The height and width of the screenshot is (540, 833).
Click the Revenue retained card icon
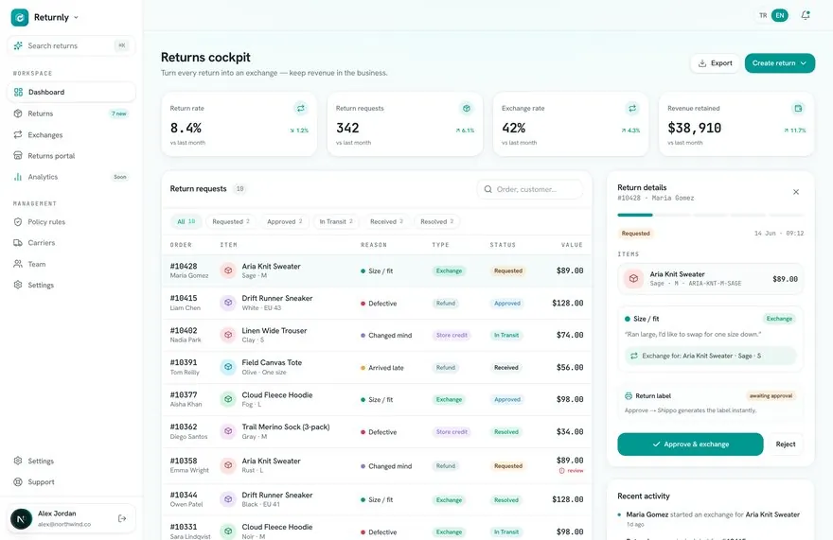[x=798, y=109]
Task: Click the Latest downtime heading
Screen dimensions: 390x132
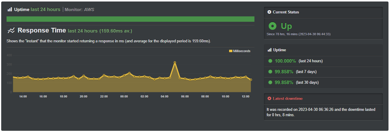Action: click(x=285, y=98)
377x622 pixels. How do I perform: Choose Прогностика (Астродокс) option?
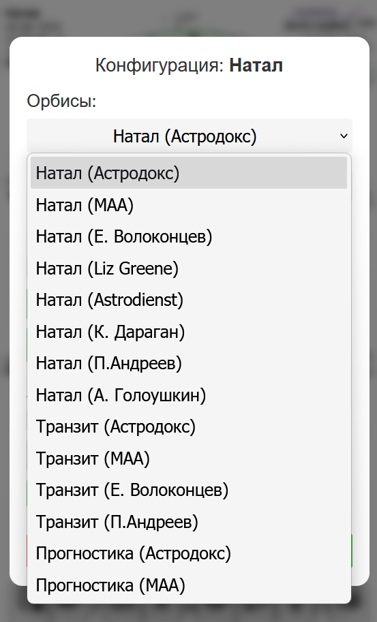click(x=189, y=554)
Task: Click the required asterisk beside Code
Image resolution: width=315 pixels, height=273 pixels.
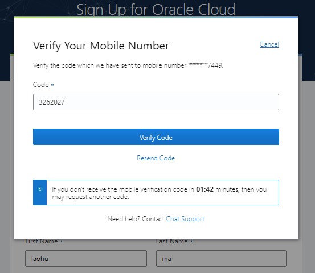Action: point(52,85)
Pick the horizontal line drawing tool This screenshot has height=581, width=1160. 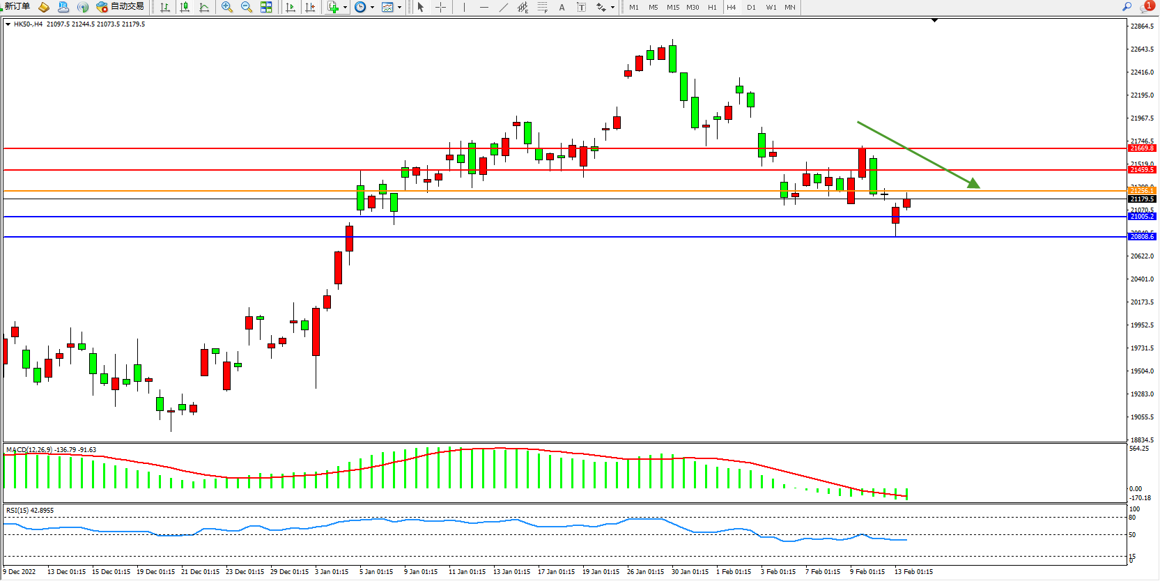(x=484, y=7)
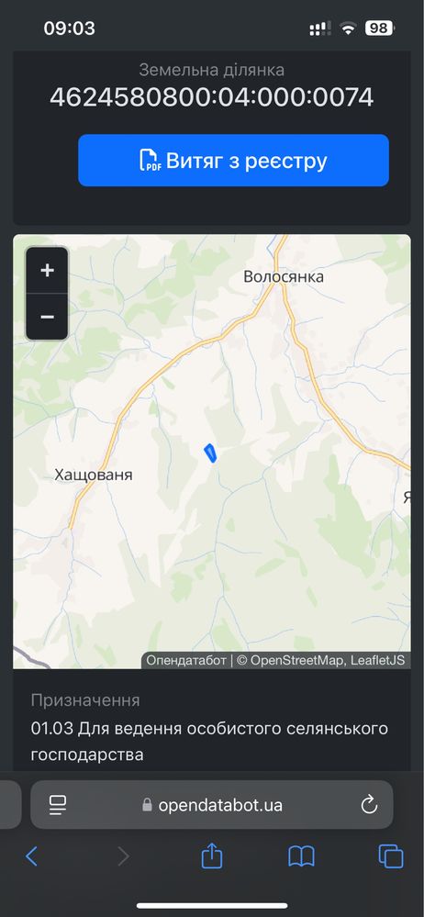Screen dimensions: 424x917
Task: Tap the Safari forward arrow
Action: pos(123,856)
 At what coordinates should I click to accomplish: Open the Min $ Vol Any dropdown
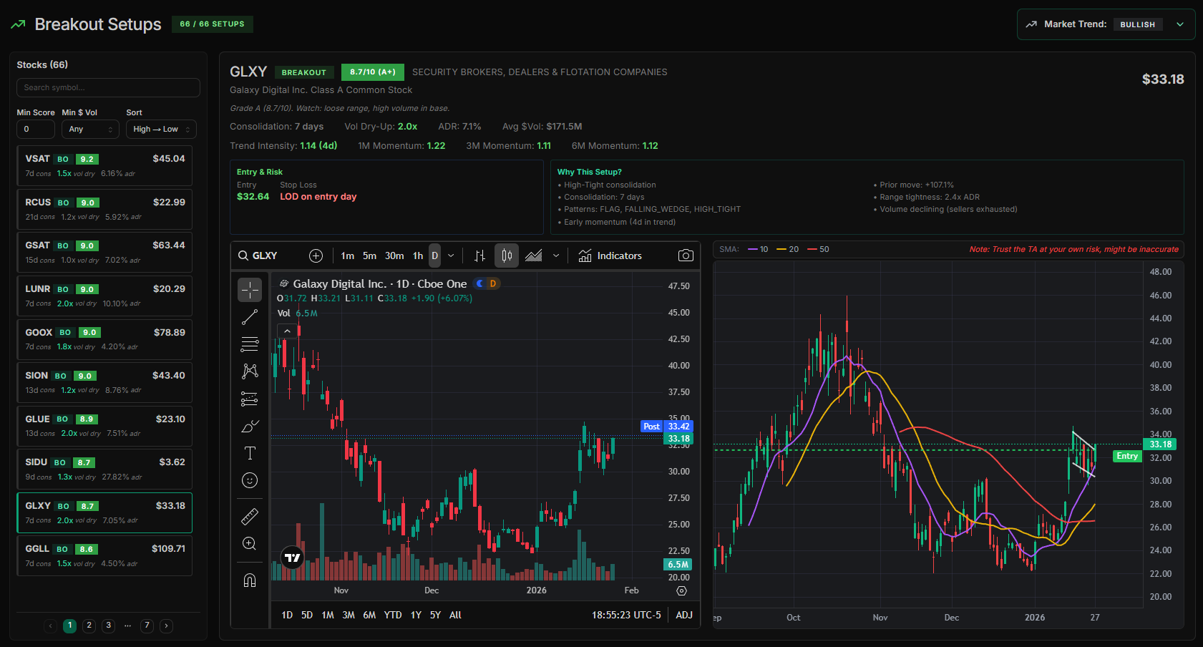pos(90,130)
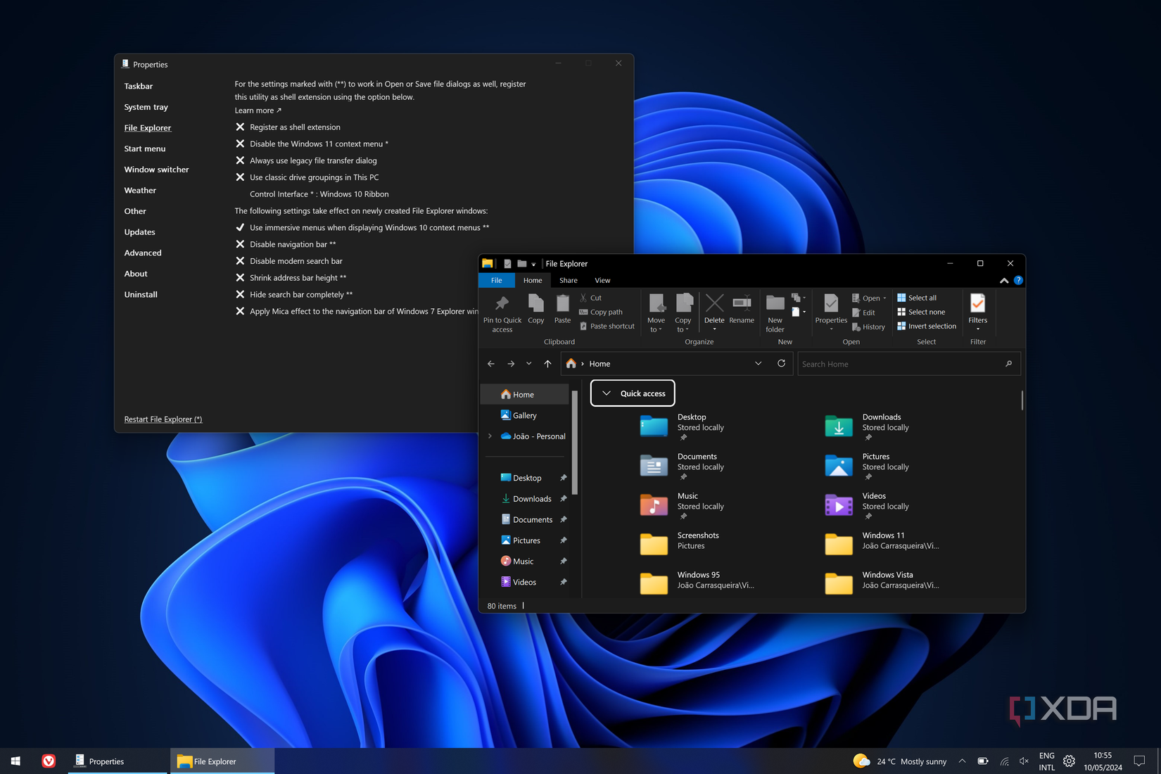This screenshot has width=1161, height=774.
Task: Go up one folder level arrow
Action: tap(547, 364)
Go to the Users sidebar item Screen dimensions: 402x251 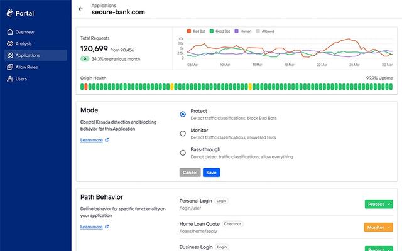[x=22, y=79]
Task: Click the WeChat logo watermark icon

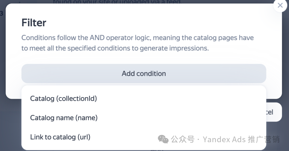Action: tap(163, 139)
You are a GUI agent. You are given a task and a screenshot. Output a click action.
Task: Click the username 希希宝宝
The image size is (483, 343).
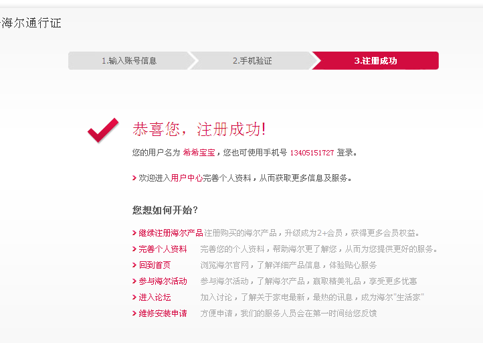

▸ **REQUIRED ACTION**
Reproduce, with no pictures, the lines from the one containing "Task: Click the WeChat logo watermark icon" to the end of the records above, exactly and inclusively.

▸ **YOUR SOLUTION**
Task: Click the WeChat logo watermark icon

Action: tap(163, 139)
You are a GUI agent. You are given a task and a screenshot. Output a click action.
Task: Click the username 希希宝宝
The image size is (483, 343).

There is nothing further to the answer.